Even on purely practical things like jobs, there's no agreement on how to actually improve the situation.
Posted by: Mac | 05/02/2016 at 11:08 AM
I just think that it is their job to go into a room and come out with ways to move forward on what is needed. Not to disagree, bad mouth each other, and then shut down the government in protest. They are treated very well as our employees in regard to remuneration, the least they can do is always have the US moving ahead on the important issues, otherwise the whole thing is a bad joke.
Posted by: Stu | 05/02/2016 at 11:23 AM
More fundamentally, it's their job to govern in accordance with the wishes of their constituents. That doesn't mean just being a robot responding to the latest poll, but in a broad way doing what the people want. And the people in Nebraska don't want to do what the people in New York want to do.

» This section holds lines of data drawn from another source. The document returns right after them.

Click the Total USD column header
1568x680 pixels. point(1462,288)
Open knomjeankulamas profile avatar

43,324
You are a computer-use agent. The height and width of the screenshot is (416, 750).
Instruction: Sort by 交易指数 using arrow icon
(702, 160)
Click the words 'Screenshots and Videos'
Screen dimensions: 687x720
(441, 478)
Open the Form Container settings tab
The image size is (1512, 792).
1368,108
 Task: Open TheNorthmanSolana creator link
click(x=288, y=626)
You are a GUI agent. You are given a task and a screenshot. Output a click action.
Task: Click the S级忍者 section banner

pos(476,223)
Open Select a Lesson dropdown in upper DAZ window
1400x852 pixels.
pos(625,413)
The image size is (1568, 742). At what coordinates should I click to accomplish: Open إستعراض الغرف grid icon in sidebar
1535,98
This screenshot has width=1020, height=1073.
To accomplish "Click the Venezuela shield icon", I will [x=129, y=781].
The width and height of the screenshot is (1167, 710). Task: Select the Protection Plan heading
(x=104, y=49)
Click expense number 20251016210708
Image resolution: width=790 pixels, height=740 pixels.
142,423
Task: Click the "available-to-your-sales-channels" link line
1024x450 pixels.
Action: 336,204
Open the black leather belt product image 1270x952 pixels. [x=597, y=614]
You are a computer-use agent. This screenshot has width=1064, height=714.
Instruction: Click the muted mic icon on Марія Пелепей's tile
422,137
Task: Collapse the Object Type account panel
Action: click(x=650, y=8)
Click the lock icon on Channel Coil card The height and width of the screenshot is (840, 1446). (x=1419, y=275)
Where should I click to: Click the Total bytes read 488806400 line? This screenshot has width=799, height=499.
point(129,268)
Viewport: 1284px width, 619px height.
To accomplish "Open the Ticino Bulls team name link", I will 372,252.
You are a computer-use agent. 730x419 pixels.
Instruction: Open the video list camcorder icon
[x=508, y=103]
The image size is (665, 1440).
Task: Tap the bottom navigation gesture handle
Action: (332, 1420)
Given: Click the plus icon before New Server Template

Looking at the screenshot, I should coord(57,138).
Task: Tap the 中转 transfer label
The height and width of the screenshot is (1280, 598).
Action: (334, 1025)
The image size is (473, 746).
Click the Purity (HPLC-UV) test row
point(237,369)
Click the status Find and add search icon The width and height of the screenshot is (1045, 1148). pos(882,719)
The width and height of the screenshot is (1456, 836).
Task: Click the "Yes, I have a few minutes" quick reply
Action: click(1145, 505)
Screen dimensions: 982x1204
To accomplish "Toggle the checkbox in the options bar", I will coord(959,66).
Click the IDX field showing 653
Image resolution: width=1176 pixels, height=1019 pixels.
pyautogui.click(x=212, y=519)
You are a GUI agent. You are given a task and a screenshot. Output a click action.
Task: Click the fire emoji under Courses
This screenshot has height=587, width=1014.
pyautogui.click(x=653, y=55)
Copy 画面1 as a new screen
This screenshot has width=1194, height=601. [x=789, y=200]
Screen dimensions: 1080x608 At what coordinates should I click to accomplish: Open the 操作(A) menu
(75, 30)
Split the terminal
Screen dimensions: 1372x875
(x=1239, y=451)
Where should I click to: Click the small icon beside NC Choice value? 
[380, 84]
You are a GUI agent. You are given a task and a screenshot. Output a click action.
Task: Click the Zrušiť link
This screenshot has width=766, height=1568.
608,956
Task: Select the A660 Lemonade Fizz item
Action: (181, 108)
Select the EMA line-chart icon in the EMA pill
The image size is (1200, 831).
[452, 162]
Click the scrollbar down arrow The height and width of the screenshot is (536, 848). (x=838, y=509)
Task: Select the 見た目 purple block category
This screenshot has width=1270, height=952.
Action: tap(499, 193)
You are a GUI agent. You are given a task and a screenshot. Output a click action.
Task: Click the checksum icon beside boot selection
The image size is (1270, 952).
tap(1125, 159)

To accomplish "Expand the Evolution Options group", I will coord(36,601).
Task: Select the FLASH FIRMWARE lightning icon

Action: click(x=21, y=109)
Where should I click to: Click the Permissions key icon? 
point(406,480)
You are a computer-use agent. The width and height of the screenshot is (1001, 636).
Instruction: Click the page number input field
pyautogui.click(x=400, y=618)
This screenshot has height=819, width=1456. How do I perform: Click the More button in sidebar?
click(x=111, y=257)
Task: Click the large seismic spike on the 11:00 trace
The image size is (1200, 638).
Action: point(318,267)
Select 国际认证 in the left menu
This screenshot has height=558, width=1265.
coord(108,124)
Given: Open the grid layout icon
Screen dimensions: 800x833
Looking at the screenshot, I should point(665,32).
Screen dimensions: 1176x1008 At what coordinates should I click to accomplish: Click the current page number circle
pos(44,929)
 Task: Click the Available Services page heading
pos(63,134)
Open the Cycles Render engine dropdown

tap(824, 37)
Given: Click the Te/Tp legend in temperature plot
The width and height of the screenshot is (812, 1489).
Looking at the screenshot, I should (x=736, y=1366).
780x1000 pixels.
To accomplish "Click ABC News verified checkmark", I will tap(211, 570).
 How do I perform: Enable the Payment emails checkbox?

Posted by: Mac | 05/02/2016 at 01:48 PM
We want Richard Shelby to fight Obama "every single day". So that's what he's doing! :)
Posted by: Stu | 05/02/2016 at 01:54 PM
Yep. Then the next question to consider is: why do they want him to fight Obama? "Because they're racist" is the smug but generally wrong answer.
Posted by: Mac | 05/02/2016 at 09:19 PM
As a general observation about politicians, I really think the less they do the better.
Also, the adversarial style of politics has its uses. I personally don't think progressing is the point. Good governance is the point.
Posted by: Louise | 05/03/2016 at 01:50 PM
I wasn't even going to get into that aspect of it, but yes, I definitely don't necessarily think that "not getting anything done" is a bad thing. There's an old (like 150 or 200-year-old joke that "No man's life, liberty, or property is safe while the legislature is in session." Not that I'm a libertarian, but modern governments are seriously over-reaching.
Posted by: Mac | 05/03/2016 at 02:42 PM
In that case why don't we just eliminate about half of the "positions" in Congress? I'm all for it.
Posted by: Stu | 05/04/2016 at 08:26 AM
Ugh.
Give me a movie and let's quit talking about this disgrace.
AMDG
Posted by: Janet | 05/04/2016 at 09:07 AM
Keep in mind that we have a constitution, and those things are specified in it.
But there's no reason why being a congressman has to be an all-consuming career, with huge staffs turning out "laws" containing hundreds or even thousands of pages which the putative lawmaker has generally not even read. Let them live in their home states and come to DC for three or four months a year to attend to anything that truly needs to be addressed at the national level.
I know, that's a pipe dream.
Posted by: Mac | 05/04/2016 at 09:10 AM
Cross-posted--I was replying to Stu. Movie coming up pretty soon.